The trauma center issue will hit home for Tucsonans, who are facing the possibility of life one the largest cities in America without level one trauma care if the Legislature cannot find more than $4 million to keep the centers at University Medical Center and Tucson Medical Center open.
But the Arizona Students' Association - a lobbying group made up of students from across the state - will be traveling to the session with the hopes of keeping the universities' cuts at 4 percent.
Republican state senator Brenda Burns, two state representatives and several student leaders will speak, while trumpeting the group's slogan "no more than four" in front of hundreds of students, university parents, educators, alumni and members of the community.
ASA co-director Jenny Rimsza explained last week that the administration and student lobbyists, who typically are at odds during tuition negotiations, are united in their resistance to higher cuts.
But ASA directors, careful not to speculate, realize they will be faced with an uphill battle in the spring against higher than average tuition increases, because UA President Peter Likins has already said that he will advocate higher tuition to combat the cuts.
But Likins doesn't decide the extent of the tuition increases.
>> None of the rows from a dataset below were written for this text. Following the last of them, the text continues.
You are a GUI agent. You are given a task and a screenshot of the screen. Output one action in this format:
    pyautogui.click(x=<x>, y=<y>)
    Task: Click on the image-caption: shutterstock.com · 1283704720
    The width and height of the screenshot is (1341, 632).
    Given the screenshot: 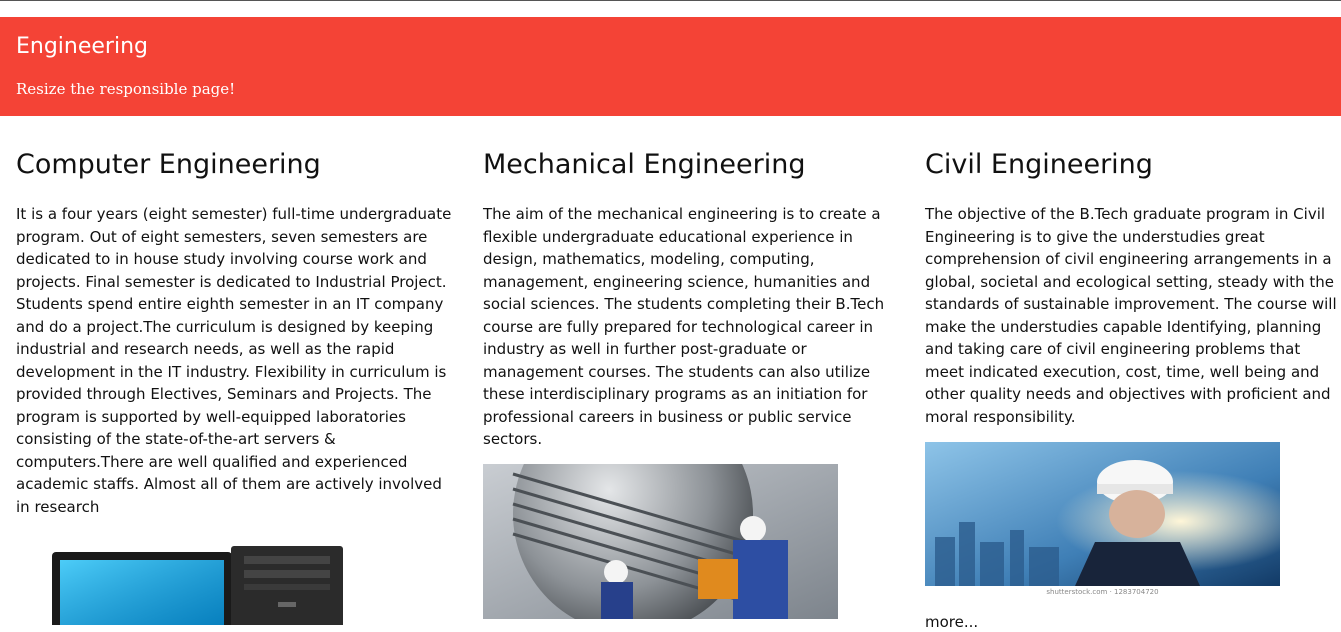 What is the action you would take?
    pyautogui.click(x=1102, y=592)
    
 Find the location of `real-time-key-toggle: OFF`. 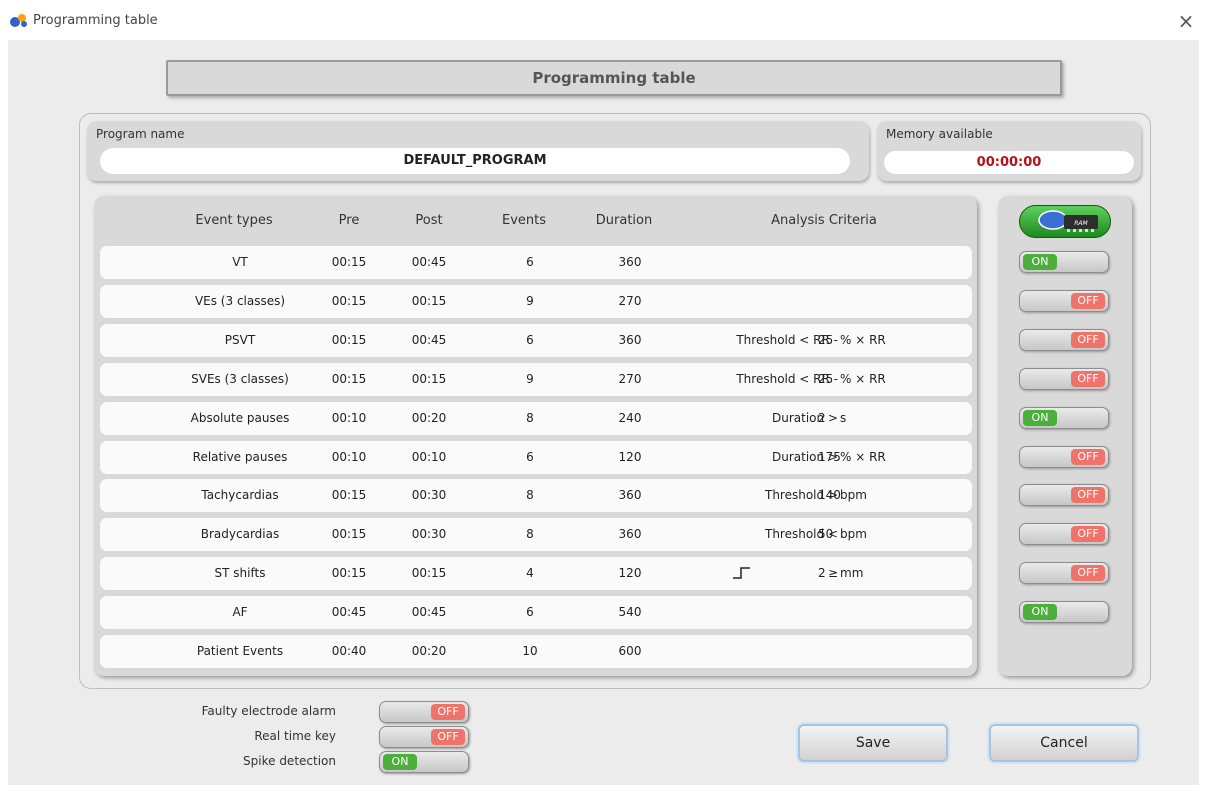

real-time-key-toggle: OFF is located at coordinates (424, 737).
That job belongs to the Arizona Board of Regents, a group that is historically opposed to large increases.
Denny Marta, ASA co-director, said right now ASA is "sitting at the same table," and he said he is confident that relationship will continue when tuition time arrives.
"We will be seeking a tuition that is as realistically low as possible," he said.
Marta said ASA might also be involved in the drafting of UA's 2003 fiscal year budget, which will also be confronted with cuts next year.
The session begins at 10 a.m. today in Phoenix. Students interested in going can meet ASA shuttles at the flagpole in front of Old Main between 7 a.m. and 8:30 a.m. today.